[[ Excerpted text open ]]

Italian maritime republic (c. 1000–1406)

The Republic of Pisa (Repubblica di Pisa) was an independent state existing from the 11th to the 15th century, centered on the Tuscan city of Pisa. It rose to become an economic powerhouse, a commercial center whose merchants dominated Mediterranean and Italian trade for a century, before being surpassed and superseded by the Republic of Genoa.

The republic's participation in the Crusades secured valuable commercial positions for Pisan traders, leading to increased wealth and power. Pisa was a historical rival to Genoa at sea and to Florence and Lucca on land. It lost its independence to Florence in 1406.

The power of Pisa as a mighty maritime nation began to grow and reached its apex in the 11th century when it acquired traditional fame as one of the main historical maritime republics of Italy.

[[ Excerpted text closed ]]
[[ Source information open ]]

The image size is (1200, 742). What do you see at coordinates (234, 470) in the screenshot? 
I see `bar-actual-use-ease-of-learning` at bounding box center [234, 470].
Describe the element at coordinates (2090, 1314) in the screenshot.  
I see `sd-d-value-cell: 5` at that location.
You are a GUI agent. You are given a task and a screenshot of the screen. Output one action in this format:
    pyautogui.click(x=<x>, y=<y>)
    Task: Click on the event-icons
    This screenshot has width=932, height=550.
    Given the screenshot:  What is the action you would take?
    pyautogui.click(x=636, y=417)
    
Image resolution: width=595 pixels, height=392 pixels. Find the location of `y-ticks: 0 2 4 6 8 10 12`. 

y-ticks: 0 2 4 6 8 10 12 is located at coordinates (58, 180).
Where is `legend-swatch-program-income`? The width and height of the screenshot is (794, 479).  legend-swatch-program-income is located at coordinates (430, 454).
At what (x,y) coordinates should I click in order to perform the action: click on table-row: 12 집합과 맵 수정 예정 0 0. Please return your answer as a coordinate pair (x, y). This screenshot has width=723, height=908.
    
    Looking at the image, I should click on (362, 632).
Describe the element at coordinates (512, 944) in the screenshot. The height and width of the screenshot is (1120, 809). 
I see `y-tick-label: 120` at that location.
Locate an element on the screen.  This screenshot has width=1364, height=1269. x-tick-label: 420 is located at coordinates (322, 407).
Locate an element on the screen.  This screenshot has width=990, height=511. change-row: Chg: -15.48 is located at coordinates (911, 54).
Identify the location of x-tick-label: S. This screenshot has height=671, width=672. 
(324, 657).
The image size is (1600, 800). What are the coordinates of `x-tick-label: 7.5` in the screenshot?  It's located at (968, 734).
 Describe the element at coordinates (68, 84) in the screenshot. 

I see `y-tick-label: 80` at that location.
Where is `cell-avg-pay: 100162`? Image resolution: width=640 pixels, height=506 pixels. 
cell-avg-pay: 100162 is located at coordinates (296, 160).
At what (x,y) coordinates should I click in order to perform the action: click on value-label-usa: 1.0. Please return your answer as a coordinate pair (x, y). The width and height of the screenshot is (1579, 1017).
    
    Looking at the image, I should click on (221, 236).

[[ Source information closed ]]

Work order A: Can you output the Republic of Pisa text word for word, starting at "The Republic of Pisa" and ending at "Republic of Genoa."?
Work order B: Could you go on with the Republic of Pisa text from the point where it stops?

Expected output A:
The Republic of Pisa (Repubblica di Pisa) was an independent state existing from the 11th to the 15th century, centered on the Tuscan city of Pisa. It rose to become an economic powerhouse, a commercial center whose merchants dominated Mediterranean and Italian trade for a century, before being surpassed and superseded by the Republic of Genoa.

Expected output B:
== Rise to power ==

During the High Middle Ages the city grew into a very important commercial and naval center and controlled a significant Mediterranean merchant fleet and navy. It expanded its influence through the sack of Reggio di Calabria in the south of Italy in 1005. Pisa was in continuous conflict with the Saracens for control of the Mediterranean. In alliance with Genoa, Sardinia was captured in 1016 with the defeat of the Saracen leader Mujāhid al-‘Āmirī (Mogehidus). This victory gave Pisa supremacy in the Tyrrhenian Sea. When the Pisans subsequently ousted the Genoese from Sardinia, a new conflict and rivalry was born between the two maritime republics. Between 1030 and 1035 Pisa went on to successfully defeat several rival towns in the Emirate of Sicily and conquer Carthage in North Africa. In 1051–1052, Admiral Jacopo Ciurini conquered Corsica, provoking more resentment from the Genoese. In 1063, the Pisans approached the Norman Roger I of Sicily, who was conducting a campaign to conquer Sicily that would last over three decades, with the prospect of a joint attack against Palermo. Roger declined due to other commitments. With no land support, the Pisan attack against Palermo failed.

In 1060, Pisa engaged in its first battle against Genoa and the Pisan victory helped to consolidate its position in the Mediterranean. Pope Gregory VII recognized in 1077 the new "laws and customs of the sea" instituted by the Pisans, and Holy Roman Emperor Henry IV granted them the right to name their own consuls, advised by a Council of Elders. This was simply a confirmation of the present situation, because at the time the marquis of Tuscany (the nominal feudal sovereign of Pisa) had already been excluded from power. Pisa sacked the Zirid city of Mahdia in 1088. Four years later, Pisan and Genoese ships helped Alfonso VI of Castile force El Cid out of Valencia. In 1092, Pope Urban II awarded Pisa supremacy over Corsica and Sardinia and at the same time elevated the Diocese of Pisa to the rank of metropolitan archdiocese.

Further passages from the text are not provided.